Records from a pointing dataset
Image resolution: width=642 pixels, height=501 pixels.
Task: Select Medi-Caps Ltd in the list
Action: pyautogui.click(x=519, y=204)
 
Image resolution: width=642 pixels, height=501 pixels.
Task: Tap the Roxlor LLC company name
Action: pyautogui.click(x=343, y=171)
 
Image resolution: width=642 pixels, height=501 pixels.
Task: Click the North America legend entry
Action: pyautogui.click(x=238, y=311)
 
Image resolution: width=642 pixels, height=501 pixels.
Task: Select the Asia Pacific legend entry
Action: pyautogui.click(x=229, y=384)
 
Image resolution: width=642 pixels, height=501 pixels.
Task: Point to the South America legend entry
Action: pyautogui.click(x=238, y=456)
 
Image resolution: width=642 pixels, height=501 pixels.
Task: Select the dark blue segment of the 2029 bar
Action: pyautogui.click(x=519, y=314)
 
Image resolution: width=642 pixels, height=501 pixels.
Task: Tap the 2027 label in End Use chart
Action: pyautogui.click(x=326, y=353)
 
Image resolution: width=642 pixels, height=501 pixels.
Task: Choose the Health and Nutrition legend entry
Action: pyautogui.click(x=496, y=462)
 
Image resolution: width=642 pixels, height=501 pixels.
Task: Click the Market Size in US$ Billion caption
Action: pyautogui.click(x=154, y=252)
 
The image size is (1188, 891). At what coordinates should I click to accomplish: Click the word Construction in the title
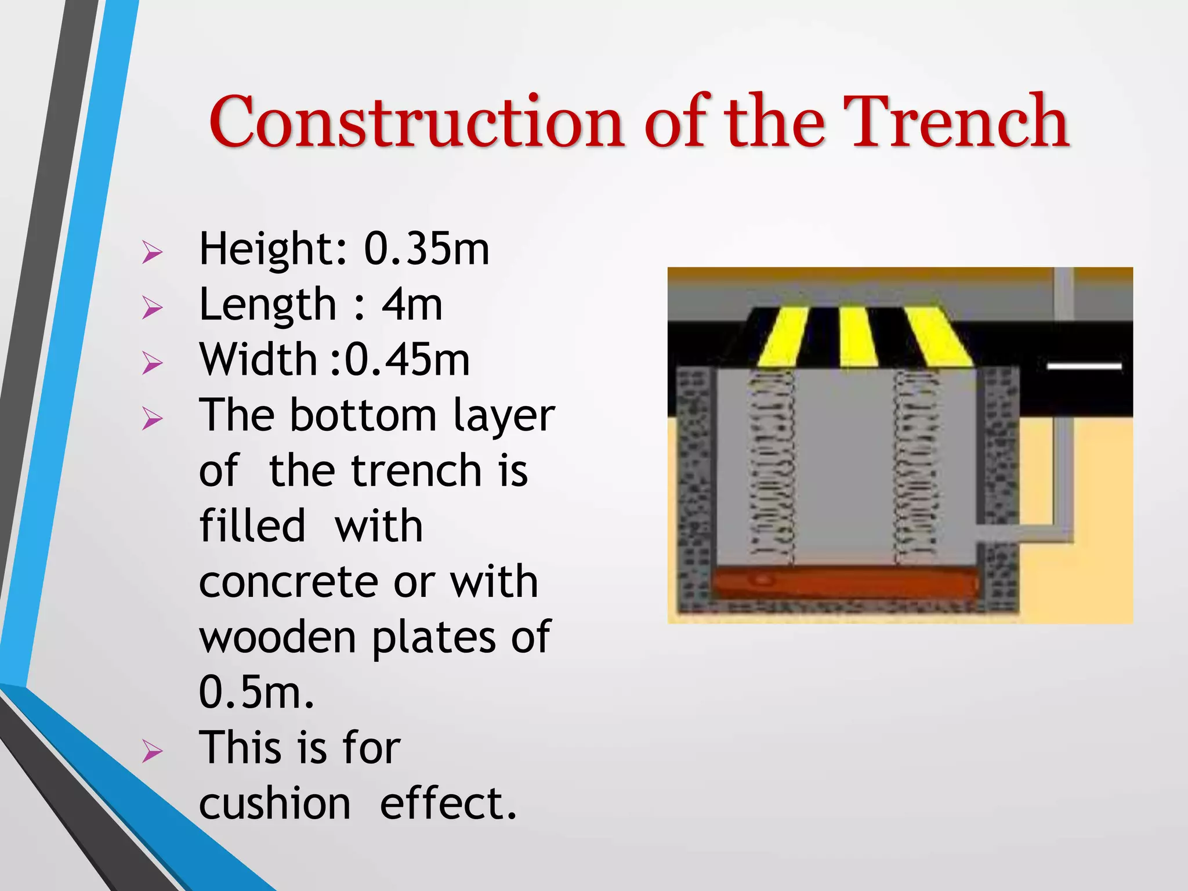[415, 122]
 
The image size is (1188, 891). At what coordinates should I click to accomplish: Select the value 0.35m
[426, 249]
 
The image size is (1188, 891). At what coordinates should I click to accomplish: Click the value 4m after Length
[412, 305]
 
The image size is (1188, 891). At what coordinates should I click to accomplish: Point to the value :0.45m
[400, 360]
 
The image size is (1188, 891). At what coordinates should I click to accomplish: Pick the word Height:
[273, 249]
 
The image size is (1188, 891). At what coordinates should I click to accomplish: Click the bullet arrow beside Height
[152, 252]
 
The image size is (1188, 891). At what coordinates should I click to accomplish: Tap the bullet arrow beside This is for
[152, 752]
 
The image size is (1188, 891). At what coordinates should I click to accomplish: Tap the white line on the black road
[1084, 366]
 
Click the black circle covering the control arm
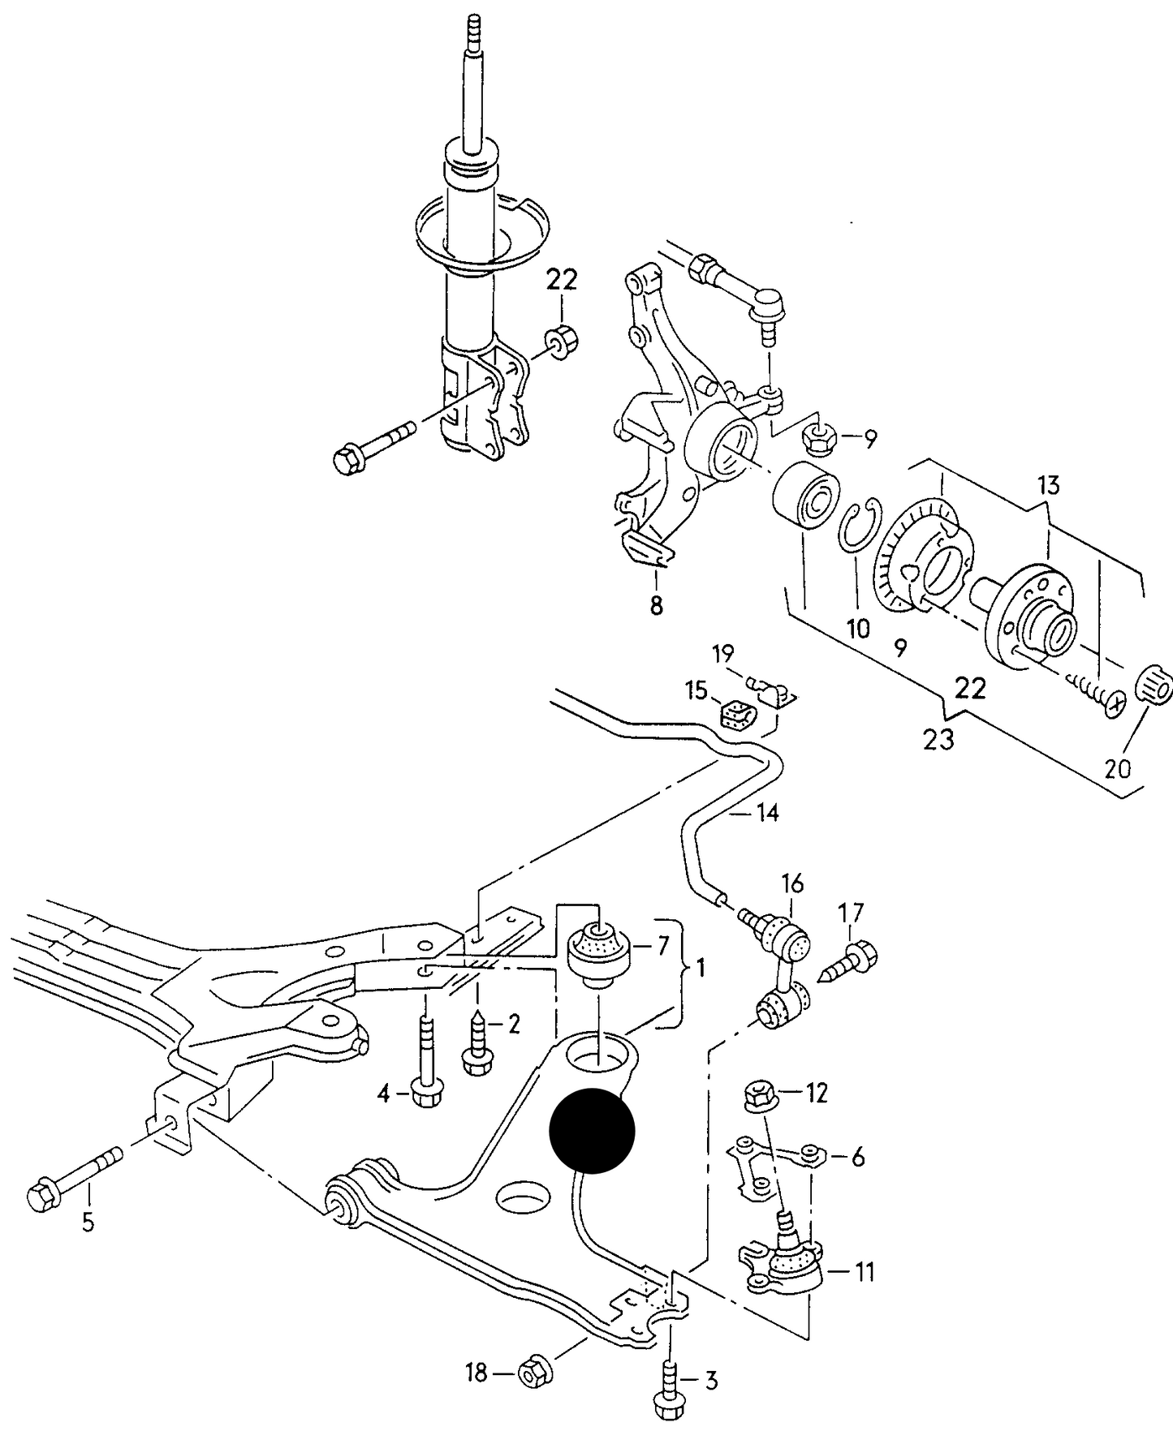pos(591,1131)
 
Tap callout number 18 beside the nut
pos(476,1373)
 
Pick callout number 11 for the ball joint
pos(865,1272)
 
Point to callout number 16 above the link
pos(792,883)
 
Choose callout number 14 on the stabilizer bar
pos(767,812)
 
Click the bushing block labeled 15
pos(737,715)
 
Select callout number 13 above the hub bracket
pos(1048,486)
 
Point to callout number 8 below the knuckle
pos(656,605)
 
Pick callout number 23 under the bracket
pos(938,740)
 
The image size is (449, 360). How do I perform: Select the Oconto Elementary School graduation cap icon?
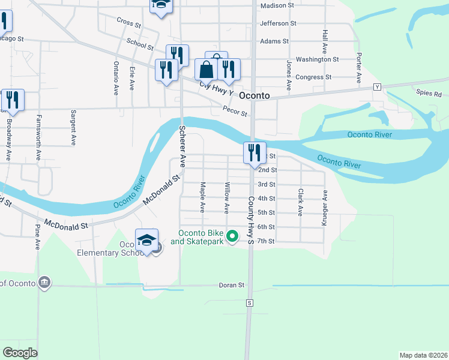tap(146, 241)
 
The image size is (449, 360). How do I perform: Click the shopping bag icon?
tap(206, 70)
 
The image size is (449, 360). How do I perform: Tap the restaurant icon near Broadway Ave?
tap(12, 100)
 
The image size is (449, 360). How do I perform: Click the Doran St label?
tap(232, 285)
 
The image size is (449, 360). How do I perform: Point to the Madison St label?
tap(277, 5)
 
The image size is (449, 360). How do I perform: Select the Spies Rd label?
tap(429, 94)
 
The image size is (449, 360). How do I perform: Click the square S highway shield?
tap(249, 304)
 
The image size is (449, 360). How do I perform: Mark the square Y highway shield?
tap(378, 86)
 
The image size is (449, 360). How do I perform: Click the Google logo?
tap(20, 353)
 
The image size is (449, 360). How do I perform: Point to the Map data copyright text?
tap(423, 355)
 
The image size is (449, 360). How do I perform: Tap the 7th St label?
tap(265, 241)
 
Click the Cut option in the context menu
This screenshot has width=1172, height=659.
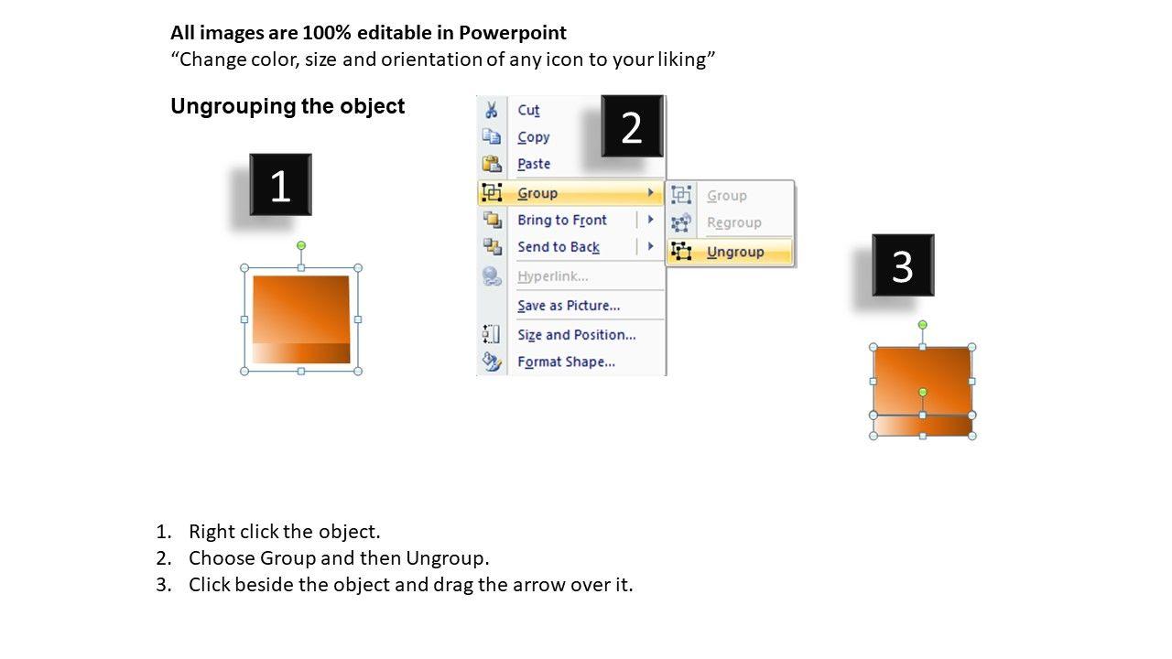pos(528,110)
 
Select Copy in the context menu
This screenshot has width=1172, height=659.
pos(533,137)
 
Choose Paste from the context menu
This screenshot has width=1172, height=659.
pos(534,164)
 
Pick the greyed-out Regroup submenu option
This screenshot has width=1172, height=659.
pos(733,222)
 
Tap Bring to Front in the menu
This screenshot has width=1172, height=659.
pos(562,220)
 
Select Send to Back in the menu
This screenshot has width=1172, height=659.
pos(559,247)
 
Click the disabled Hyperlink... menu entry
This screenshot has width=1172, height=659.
pos(552,276)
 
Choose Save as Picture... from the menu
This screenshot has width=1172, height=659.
pos(569,306)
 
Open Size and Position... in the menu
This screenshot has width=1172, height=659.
pos(577,335)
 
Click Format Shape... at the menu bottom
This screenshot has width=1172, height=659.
pos(566,362)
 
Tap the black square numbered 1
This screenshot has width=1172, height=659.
pos(280,185)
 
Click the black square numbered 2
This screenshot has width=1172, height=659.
pos(632,126)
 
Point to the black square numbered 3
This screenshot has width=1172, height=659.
pos(903,265)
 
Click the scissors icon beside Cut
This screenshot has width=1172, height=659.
pos(492,110)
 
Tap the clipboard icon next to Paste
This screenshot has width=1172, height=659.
pos(492,164)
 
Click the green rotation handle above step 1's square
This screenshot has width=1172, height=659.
pos(301,245)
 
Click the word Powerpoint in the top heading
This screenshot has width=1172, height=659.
pos(512,33)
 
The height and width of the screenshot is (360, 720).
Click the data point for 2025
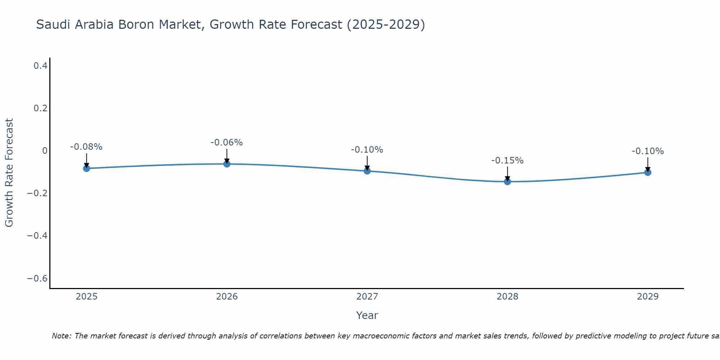pos(86,168)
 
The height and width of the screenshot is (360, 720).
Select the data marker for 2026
pos(227,164)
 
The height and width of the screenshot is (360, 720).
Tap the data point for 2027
pos(367,171)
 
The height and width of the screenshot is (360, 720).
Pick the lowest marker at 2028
pos(507,181)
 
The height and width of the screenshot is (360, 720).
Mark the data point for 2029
pos(648,172)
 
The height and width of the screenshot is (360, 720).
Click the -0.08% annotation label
pos(86,147)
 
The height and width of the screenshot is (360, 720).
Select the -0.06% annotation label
pos(227,143)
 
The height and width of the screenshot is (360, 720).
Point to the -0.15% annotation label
pos(507,161)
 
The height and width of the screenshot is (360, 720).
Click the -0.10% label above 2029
pos(648,151)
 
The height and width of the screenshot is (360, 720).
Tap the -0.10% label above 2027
pos(367,150)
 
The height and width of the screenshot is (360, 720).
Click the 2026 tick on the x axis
pos(227,297)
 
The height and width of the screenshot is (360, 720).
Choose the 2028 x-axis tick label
pos(507,297)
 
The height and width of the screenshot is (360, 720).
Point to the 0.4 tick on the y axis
pos(40,66)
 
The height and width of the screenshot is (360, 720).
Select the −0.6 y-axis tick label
pos(37,279)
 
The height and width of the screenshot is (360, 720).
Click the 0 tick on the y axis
pos(45,151)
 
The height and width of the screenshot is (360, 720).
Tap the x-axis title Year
pos(367,315)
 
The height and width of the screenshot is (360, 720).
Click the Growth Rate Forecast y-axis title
pos(9,173)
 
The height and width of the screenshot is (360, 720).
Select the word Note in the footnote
pos(61,336)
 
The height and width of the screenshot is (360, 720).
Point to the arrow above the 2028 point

▶ WHAT YOU SHOULD DO: Could you give all the records above again with each "legend entry" changed to "key item", with everything else the same and the pictures left out?

▶ IN RESPONSE:
Image resolution: width=642 pixels, height=501 pixels.
Task: Select Medi-Caps Ltd in the list
Action: pyautogui.click(x=519, y=204)
 
Image resolution: width=642 pixels, height=501 pixels.
Task: Tap the Roxlor LLC company name
Action: pyautogui.click(x=343, y=171)
 
Image resolution: width=642 pixels, height=501 pixels.
Task: Click the North America key item
Action: pyautogui.click(x=238, y=311)
 
Image resolution: width=642 pixels, height=501 pixels.
Task: Select the Asia Pacific key item
Action: pyautogui.click(x=229, y=384)
 
Image resolution: width=642 pixels, height=501 pixels.
Task: Point to the South America key item
Action: pyautogui.click(x=238, y=456)
 
Image resolution: width=642 pixels, height=501 pixels.
Task: Select the dark blue segment of the 2029 bar
Action: pyautogui.click(x=519, y=314)
 
Image resolution: width=642 pixels, height=501 pixels.
Task: Tap the 2027 label in End Use chart
Action: pyautogui.click(x=326, y=353)
 
Image resolution: width=642 pixels, height=501 pixels.
Task: Choose the Health and Nutrition key item
Action: pyautogui.click(x=496, y=462)
 
Image resolution: width=642 pixels, height=501 pixels.
Task: Click the Market Size in US$ Billion caption
Action: pyautogui.click(x=154, y=252)
 
The image size is (1188, 891). At what coordinates should I click to accomplish: Click the word Construction in the title
[415, 122]
 
The image size is (1188, 891). At what coordinates should I click to accomplish: Select the value 0.35m
[426, 249]
 
The image size is (1188, 891). At what coordinates should I click to accomplish: Click the value 4m after Length
[412, 305]
 
The image size is (1188, 891). At what coordinates should I click to accomplish: Point to the value :0.45m
[400, 360]
 
The image size is (1188, 891). At what coordinates should I click to accomplish: Pick the word Height:
[273, 249]
 
The image size is (1188, 891). At what coordinates should I click to accomplish: Click the bullet arrow beside Height
[152, 252]
 
The image size is (1188, 891). At what coordinates should I click to accomplish: Tap the bullet arrow beside This is for
[152, 752]
 
The image size is (1188, 891). At what coordinates should I click to accomplish: Tap the white line on the black road
[1084, 366]
 
Click the black circle covering the control arm
pos(591,1131)
 
Tap callout number 18 beside the nut
pos(476,1373)
 
Pick callout number 11 for the ball joint
pos(865,1272)
 
Point to callout number 16 above the link
pos(792,883)
 
Choose callout number 14 on the stabilizer bar
pos(767,812)
 
Click the bushing block labeled 15
pos(737,715)
 
Select callout number 13 above the hub bracket
pos(1048,486)
 
Point to callout number 8 below the knuckle
pos(656,605)
 
Pick callout number 23 under the bracket
pos(938,740)
 
The image size is (449, 360). How do I perform: Select the Oconto Elementary School graduation cap icon?
tap(146, 241)
 
The image size is (449, 360). How do I perform: Click the shopping bag icon?
tap(206, 70)
 
The image size is (449, 360). How do I perform: Tap the restaurant icon near Broadway Ave?
tap(12, 100)
 
The image size is (449, 360). How do I perform: Click the Doran St label?
tap(232, 285)
 
The image size is (449, 360). How do I perform: Point to the Madison St label?
tap(277, 5)
 
The image size is (449, 360). How do I perform: Select the Spies Rd label?
tap(429, 94)
 
The image size is (449, 360). How do I perform: Click the square S highway shield?
tap(249, 304)
 
The image size is (449, 360). How do I perform: Mark the square Y highway shield?
tap(378, 86)
 
The image size is (449, 360). How do I perform: Click the Google logo?
tap(20, 353)
 
The image size is (449, 360). How do I perform: Point to the Map data copyright text?
tap(423, 355)
 
The image size is (449, 360). How do I perform: Tap the 7th St label?
tap(265, 241)
 
Click the Cut option in the context menu
This screenshot has width=1172, height=659.
pos(528,110)
 
Select Copy in the context menu
This screenshot has width=1172, height=659.
pos(533,137)
 
Choose Paste from the context menu
This screenshot has width=1172, height=659.
pos(534,164)
 
Pick the greyed-out Regroup submenu option
This screenshot has width=1172, height=659.
pos(733,222)
 
Tap Bring to Front in the menu
This screenshot has width=1172, height=659.
pos(562,220)
 
Select Send to Back in the menu
This screenshot has width=1172, height=659.
pos(559,247)
 
Click the disabled Hyperlink... menu entry
This screenshot has width=1172, height=659.
pos(552,276)
 
Choose Save as Picture... from the menu
This screenshot has width=1172, height=659.
pos(569,306)
 
Open Size and Position... in the menu
This screenshot has width=1172, height=659.
pos(577,335)
 
Click Format Shape... at the menu bottom
This screenshot has width=1172, height=659.
pos(566,362)
 
Tap the black square numbered 1
This screenshot has width=1172, height=659.
pos(280,185)
 
Click the black square numbered 2
This screenshot has width=1172, height=659.
pos(632,126)
 
Point to the black square numbered 3
This screenshot has width=1172, height=659.
pos(903,265)
 
Click the scissors icon beside Cut
This screenshot has width=1172, height=659.
pos(492,110)
 
Tap the clipboard icon next to Paste
This screenshot has width=1172, height=659.
pos(492,164)
 
Click the green rotation handle above step 1's square
This screenshot has width=1172, height=659.
pos(301,245)
 
Click the word Powerpoint in the top heading
This screenshot has width=1172, height=659.
pos(512,33)
 
The height and width of the screenshot is (360, 720).
Click the data point for 2025
pos(86,168)
 
The height and width of the screenshot is (360, 720).
Select the data marker for 2026
pos(227,164)
 
The height and width of the screenshot is (360, 720).
Tap the data point for 2027
pos(367,171)
 
The height and width of the screenshot is (360, 720).
Pick the lowest marker at 2028
pos(507,181)
 
The height and width of the screenshot is (360, 720).
Mark the data point for 2029
pos(648,172)
 
The height and width of the screenshot is (360, 720).
Click the -0.08% annotation label
pos(86,147)
 
The height and width of the screenshot is (360, 720).
Select the -0.06% annotation label
pos(227,143)
 
The height and width of the screenshot is (360, 720).
Point to the -0.15% annotation label
pos(507,161)
 
The height and width of the screenshot is (360, 720).
Click the -0.10% label above 2029
pos(648,151)
 
The height and width of the screenshot is (360, 720).
Tap the -0.10% label above 2027
pos(367,150)
 
The height and width of the screenshot is (360, 720).
Click the 2026 tick on the x axis
pos(227,297)
 
The height and width of the screenshot is (360, 720).
Choose the 2028 x-axis tick label
pos(507,297)
 
The height and width of the screenshot is (360, 720).
Point to the 0.4 tick on the y axis
pos(40,66)
 
The height and width of the screenshot is (360, 720).
Select the −0.6 y-axis tick label
pos(37,279)
 
The height and width of the screenshot is (360, 720).
Click the 0 tick on the y axis
pos(45,151)
 
The height and width of the screenshot is (360, 720).
Tap the x-axis title Year
pos(367,315)
 
The height and width of the screenshot is (360, 720).
Click the Growth Rate Forecast y-axis title
pos(9,173)
 
The height and width of the screenshot is (360, 720).
Select the word Note in the footnote
pos(61,336)
 
The height and width of the screenshot is (360, 720).
Point to the arrow above the 2028 point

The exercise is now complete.